**INSTRUÇÕES DAS TAREFAS**
1) No excerto sobre as servidões da EDP e da PT, que disposição legal confere à EDP o direito de solicitar a constituição de servidões sobre terrenos privados?
2) Dê seguimento ao excerto sobre as servidões da EDP e da PT, começando logo após a última frase apresentada.

**EXCERTO TRANSCRITO**
· · ·

22. Preço este, cobrado pela PT, que é orientado para os custos, em conformidade com a deliberação da ANACOM de 26 de Maio de 2006 (hppt://www.anacom.pt/template31.jsp?categoryld=193402). 



§ 3.º
Análise das questões controvertidas



EDP



23. A EDP tem o direito de solicitar a constituição de servidões sobre terrenos privados necessários ao estabelecimento das partes integrantes da rede eléctrica de serviço público, após aprovação dos projectos (artigo 12.º, n.º 3, alínea c), do Decreto-Lei n.º 29/2006, de 15 de Fevereiro) (4).


24. Trata-se de uma restrição ao direito de propriedade justificada pela satisfação da utilidade pública.


25. Isto, sem prejuízo do direito que assiste aos proprietários dos terrenos utilizados para o estabelecimento de linhas eléctricas, a serem indemnizados pela concessionária, por redução de rendimento, diminuição da área da propriedade ou quaisquer prejuízos provenientes da construção das linhas (artigo 37.º do Decreto-Lei n.º 43.335, de 19 de Novembro de 1960).


26. Confirma a EDP autorizar a utilização de apoios das suas redes a empresas privadas, para nelas colocarem as suas infra-estruturas.


27. Porém, de acordo com os esclarecimentos prestados, a utilização de terrenos privados – ao que parece pouco frequente – é precedida do consentimento dos respectivos proprietários. Ora, havendo um acordo prévio, parece-me que as questões suscitadas pelo reclamante encontram resposta adequada.


28. Acresce que a EDP contesta que obtenha elevados lucros nestas situações, explicando que as condições financeiras acordadas com os operadores constituem uma mera contrapartida pelos encargos associados à utilização de infra-estruturas.





b. PT



29. A PT, enquanto concessionária do serviço público de telecomunicações deve disponibilizar, por acordo, às empresas que fornecem redes e serviços de telecomunicações acessíveis ao público o acesso a condutas, postes e outras instalações e locais de que seja proprietária ou cuja gestão lhe incumba, para instalação ou manutenção dos seus sistemas, equipamentos e demais recursos.

· · ·

**MATERIAL EXTRAÍDO**
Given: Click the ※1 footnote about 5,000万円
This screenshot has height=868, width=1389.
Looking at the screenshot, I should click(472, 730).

· · ·

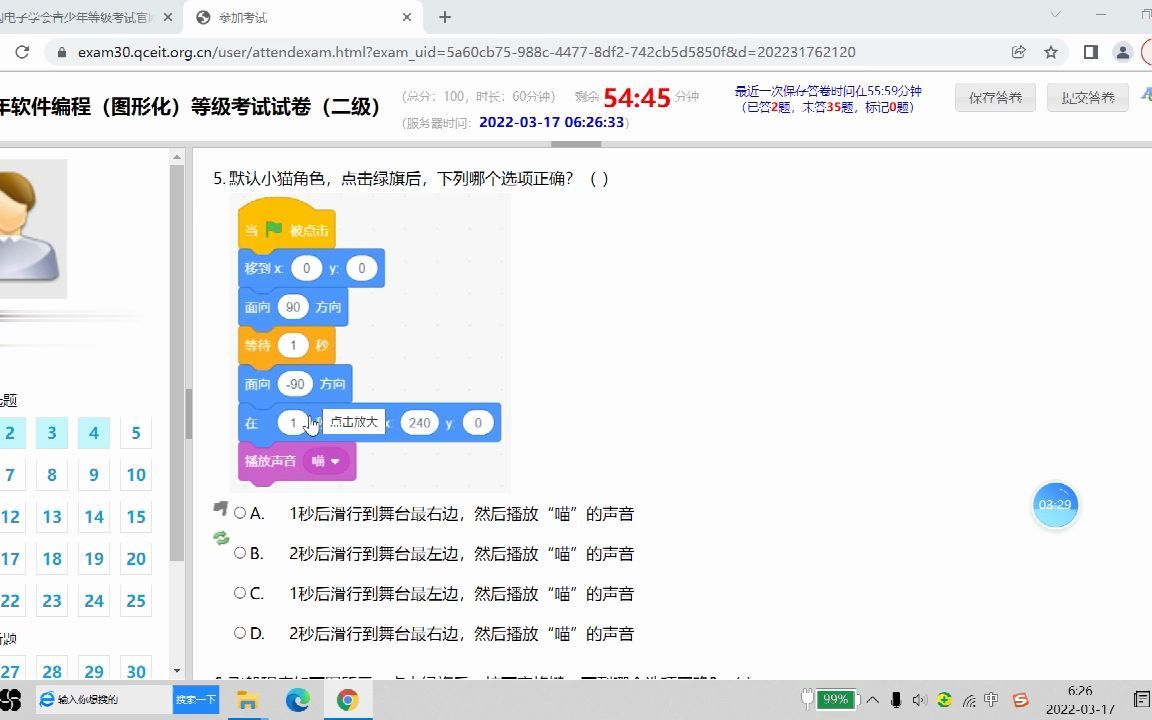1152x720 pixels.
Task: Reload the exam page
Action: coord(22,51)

· · ·

**RESULTADOS FINAIS**
1) O artigo 12.º, n.º 3, alínea c), do Decreto-Lei n.º 29/2006, de 15 de Fevereiro.

2)
30. Trata-se de uma imposição legal, num contexto de liberalização do mercado europeu de telecomunicações (5).


31. Isto, porque as entidades que oferecem redes e serviços de comunicações electrónicas acessíveis ao público, que quisessem expandir a sua actividade, deparavam-se com dificuldades em replicar o investimento em condutas, de modo economicamente ineficiente.


32. O acesso às infra-estruturas da concessionária, além de racionalizar os meios já existentes, constitui um modo de reduzir o impacte ambiental na construção de novas infra-estruturas.


33. Do ponto de vista dos proprietários, evita-se a constituição de novos ónus ou encargos para os prédios a utilizar, bem como a realização de obras no solo, com as consequentes perturbações daí decorrentes.


34. A PT parece manifestar alguma resistência em facultar o acesso às suas infra-estruturas, conforme indiciam as queixas que foram apresentadas por outros operadores de redes telefónicas junto da ANACOM.


35. A entidade reguladora deliberou sobre o assunto, fixando, entre outros aspectos, os princípios e as condições gerais a que devem obedecer o acesso e a utilização de condutas e infra-estruturas da concessionária (6).


36. Segundo informação da ANACOM, o preço cobrado pela PT por esse acesso é orientado para os custos, em conformidade com a deliberação de 26 de Maio de 2006.


37. Esta deliberação visa promover a concorrência na oferta de redes e serviços de comunicações electrónicas e assegurar que os utilizadores obtenham o máximo de benefício em termos de escolha, preço e qualidade e encorajar investimentos eficientes em infra-estruturas.


38. Finalmente, refira-se que o acesso destas empresas a terrenos privados, para instalação e conservação dos respectivos equipamentos, pode ser realizado directamente, sem a utilização das infra-estruturas da PT.


39. Isto porque a lei, no respeito dos princípios da livre concorrência, confere-lhes o direito a constituir servidões para o efeito (artigo 24.º n.º 1, alínea b), da Lei das Comunicações Electrónicas).


40. A tais servidões aplica-se o Códigos das Expropriações que permite constituir sobre imóveis as servidões necessárias à realização de fins de interesse público e prevê os casos em que as servidões dão lugar a indemnização (artigo 8.º, n.º 1, da Lei n.º 168/99, de 18 de Setembro).




§ 4.º
Conclusões



I. A utilização de terrenos privados pela EDP, PT e outras empresas que fornecem redes e serviços de telecomunicações acessíveis ao público ocorre através da constituição de servidões administrativas.



II. Os proprietários dos terrenos têm direito a ser indemnizados nos casos previstos na legislação aplicável.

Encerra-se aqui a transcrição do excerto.